» **Requirement**: An exact copy is required of the lines running from the one that contains "You are a GUI" to the end of the material, both ends included, with pictures omitted.
*** Block opens ***
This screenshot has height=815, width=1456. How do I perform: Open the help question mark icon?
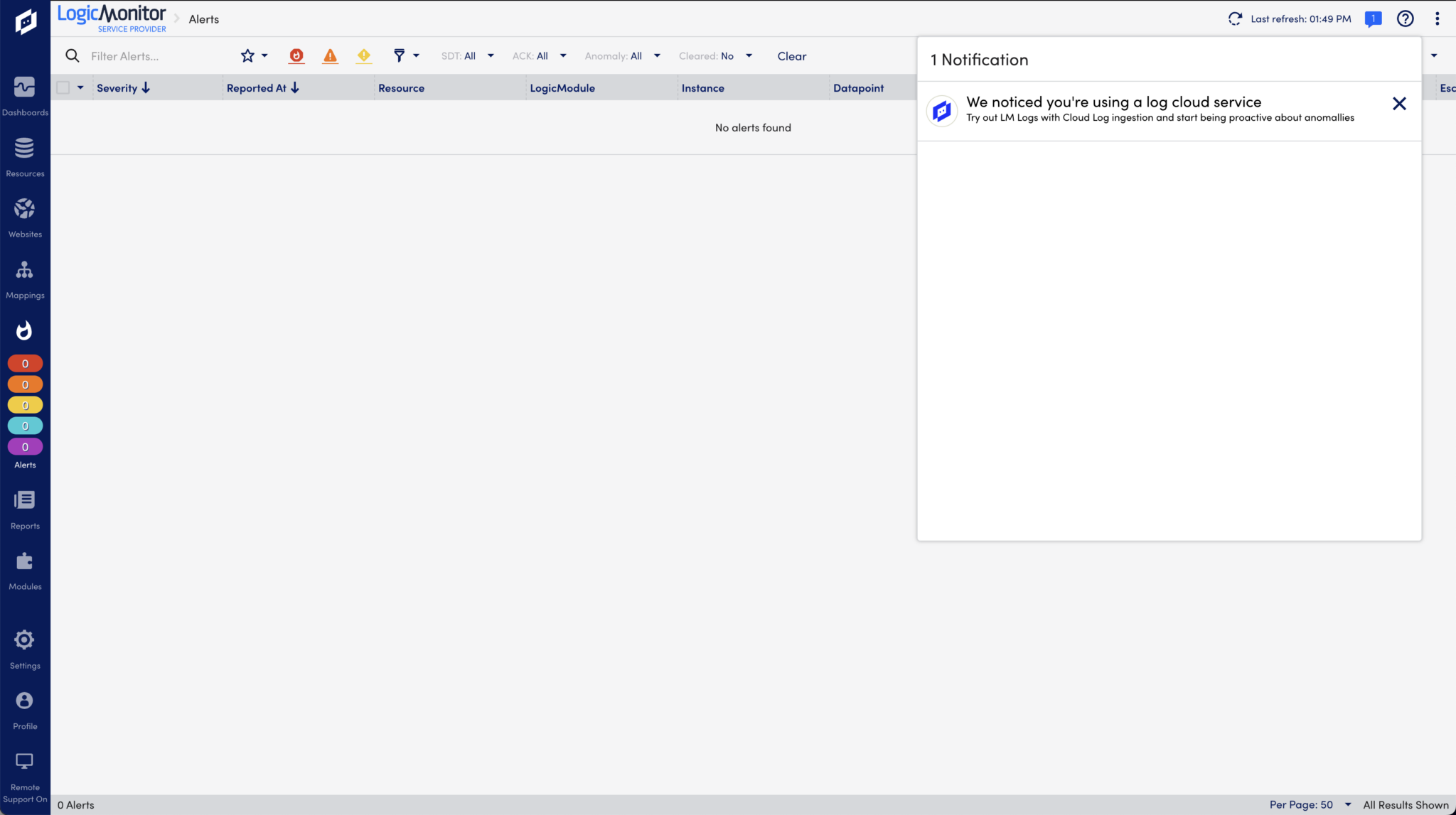pos(1405,19)
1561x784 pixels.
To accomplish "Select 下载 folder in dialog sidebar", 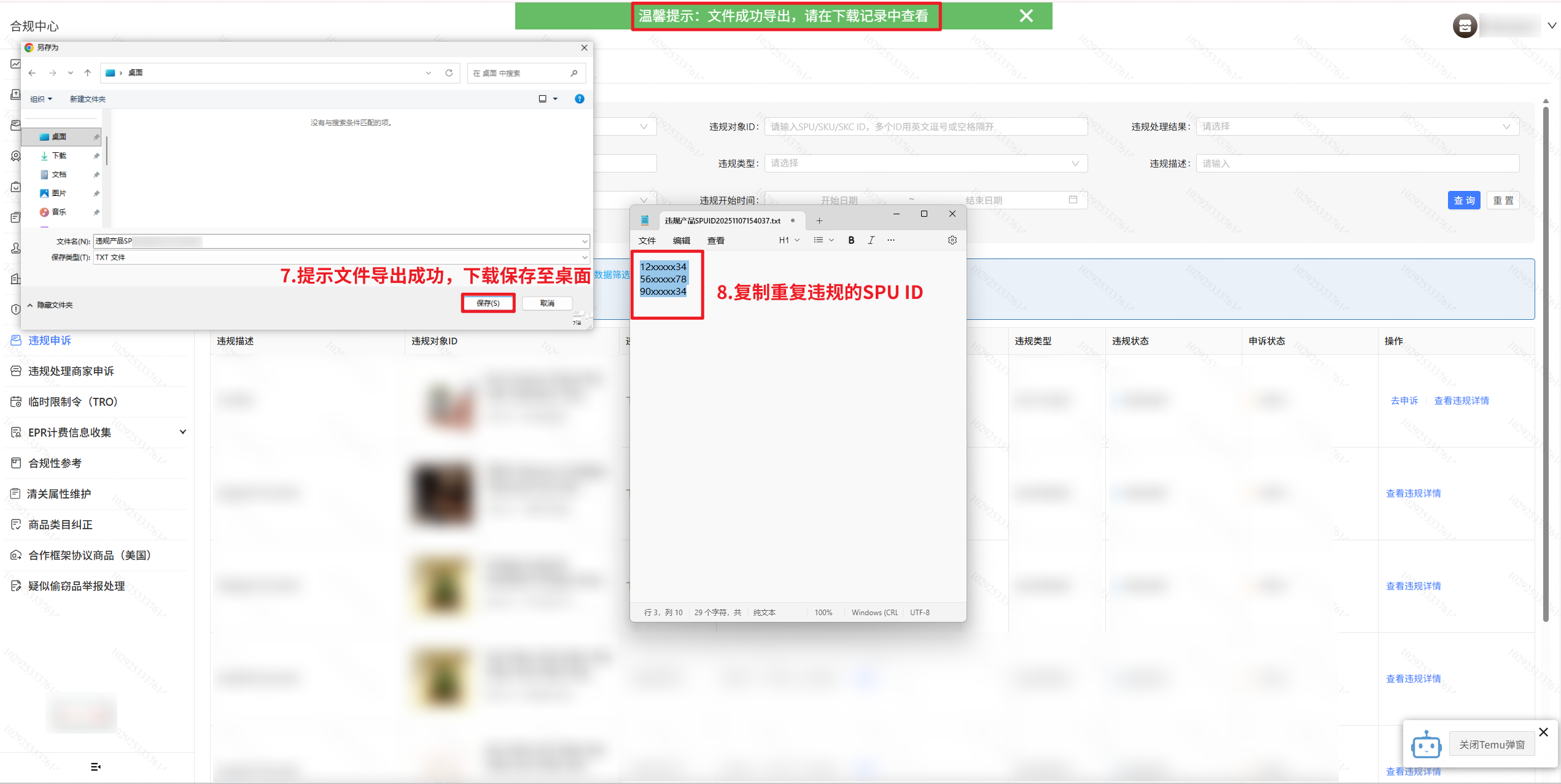I will tap(59, 156).
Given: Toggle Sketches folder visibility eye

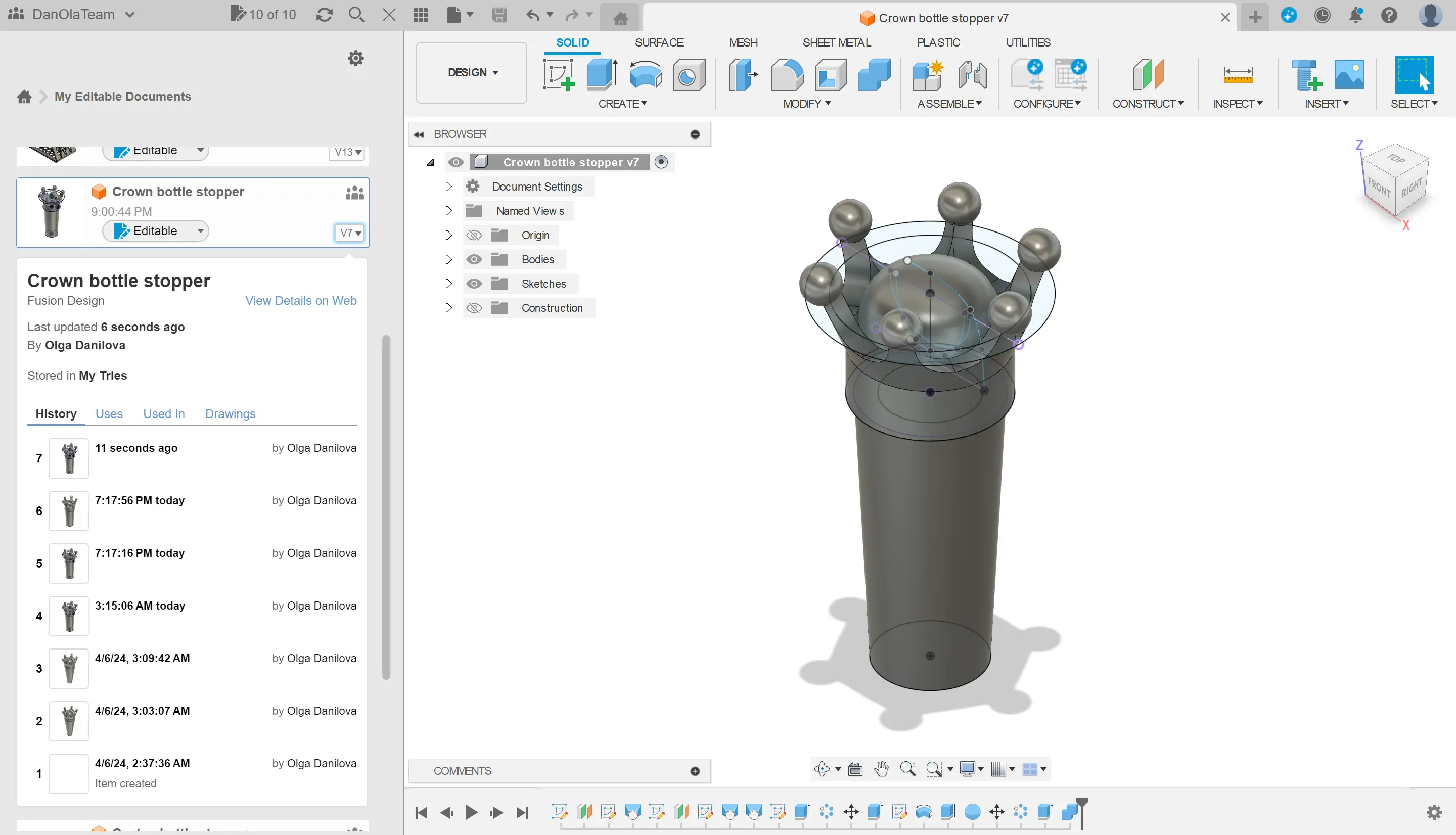Looking at the screenshot, I should click(474, 283).
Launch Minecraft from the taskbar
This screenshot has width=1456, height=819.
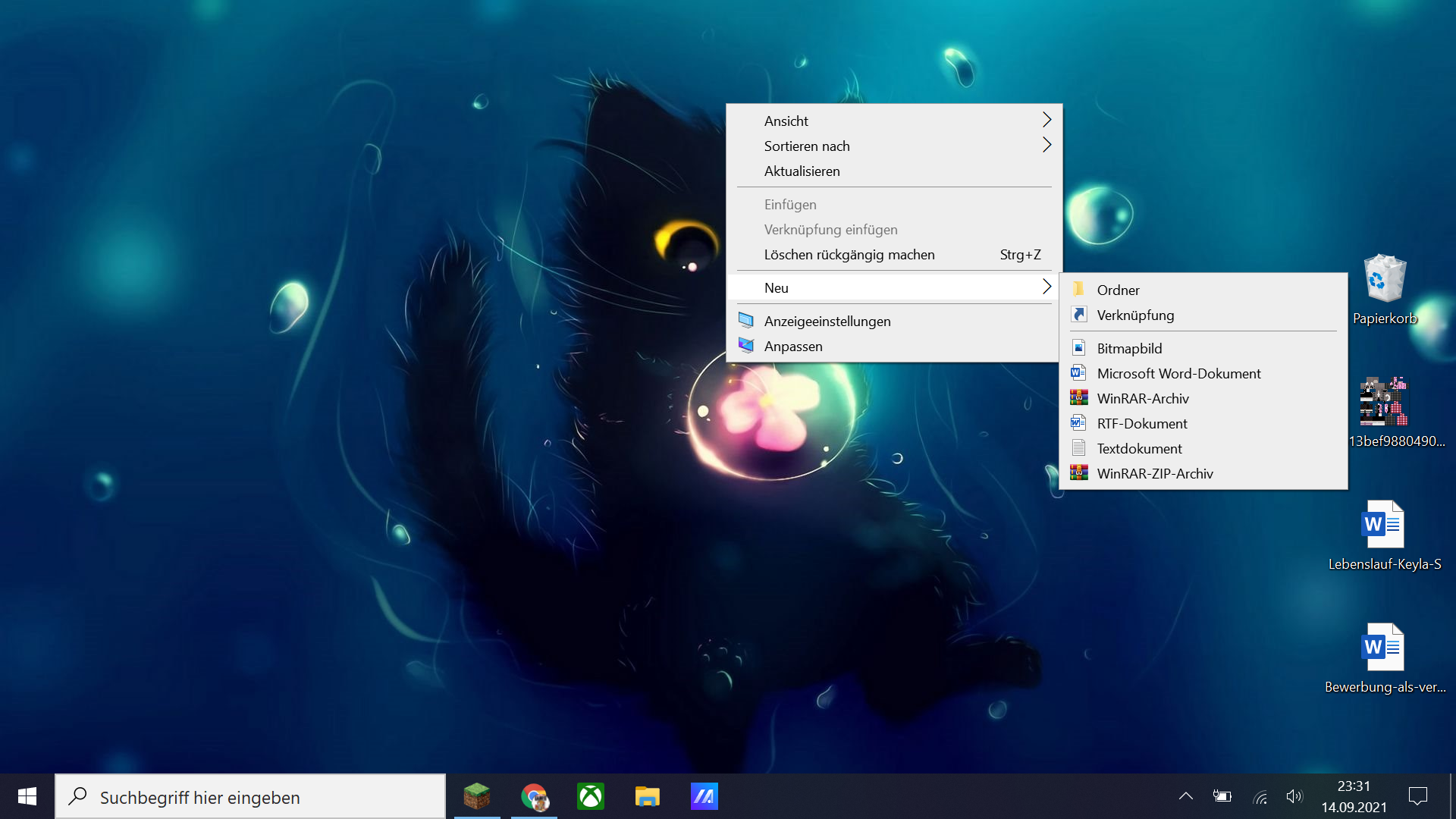click(x=477, y=796)
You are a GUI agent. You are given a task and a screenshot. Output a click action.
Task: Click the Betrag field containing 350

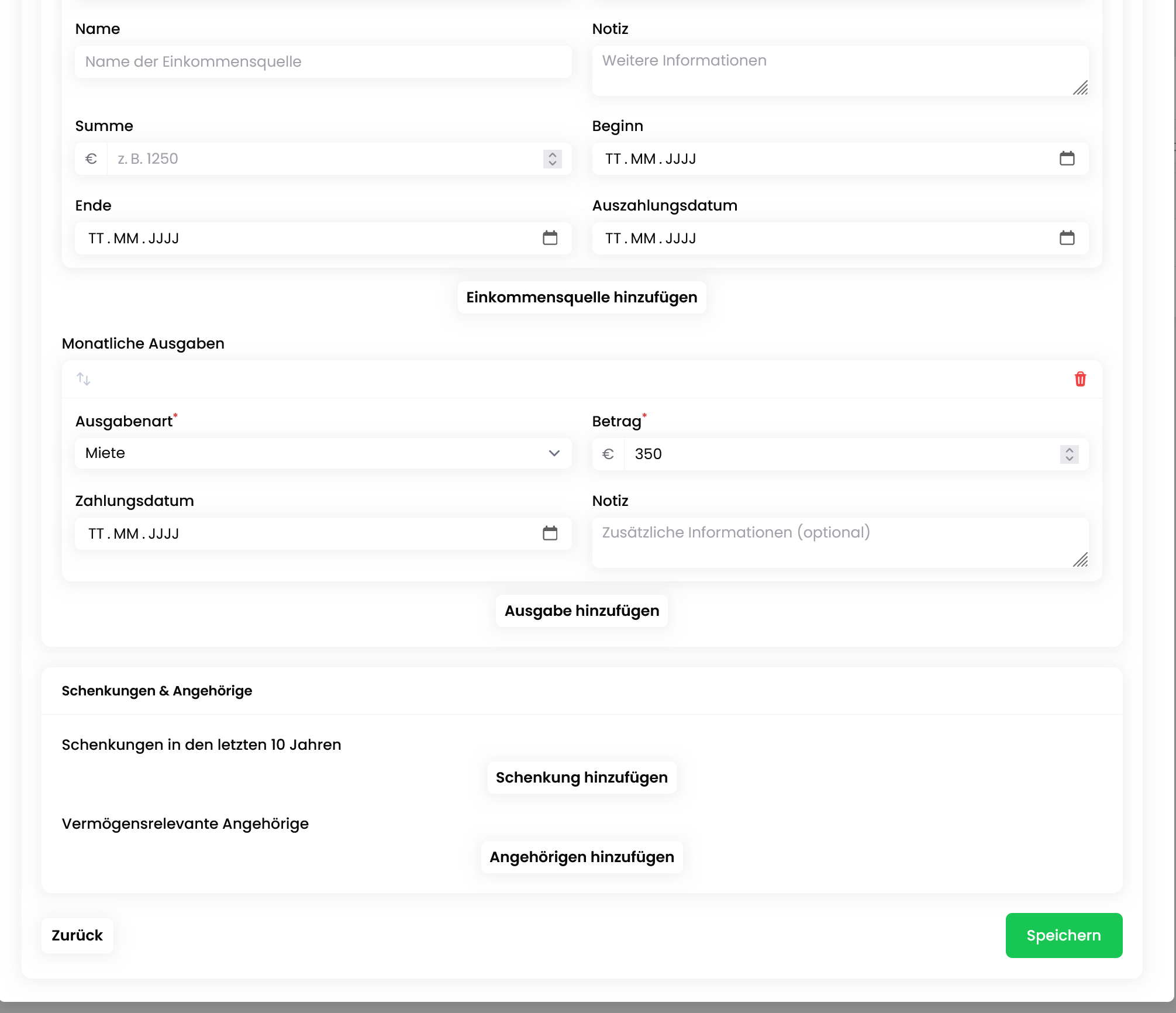click(836, 454)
*** Block closes ***
» **Exercise solution**:
You are a GUI agent. You are given a task and a screenshot. Output a click action.
Task: Click the Betrag field containing 350

click(836, 454)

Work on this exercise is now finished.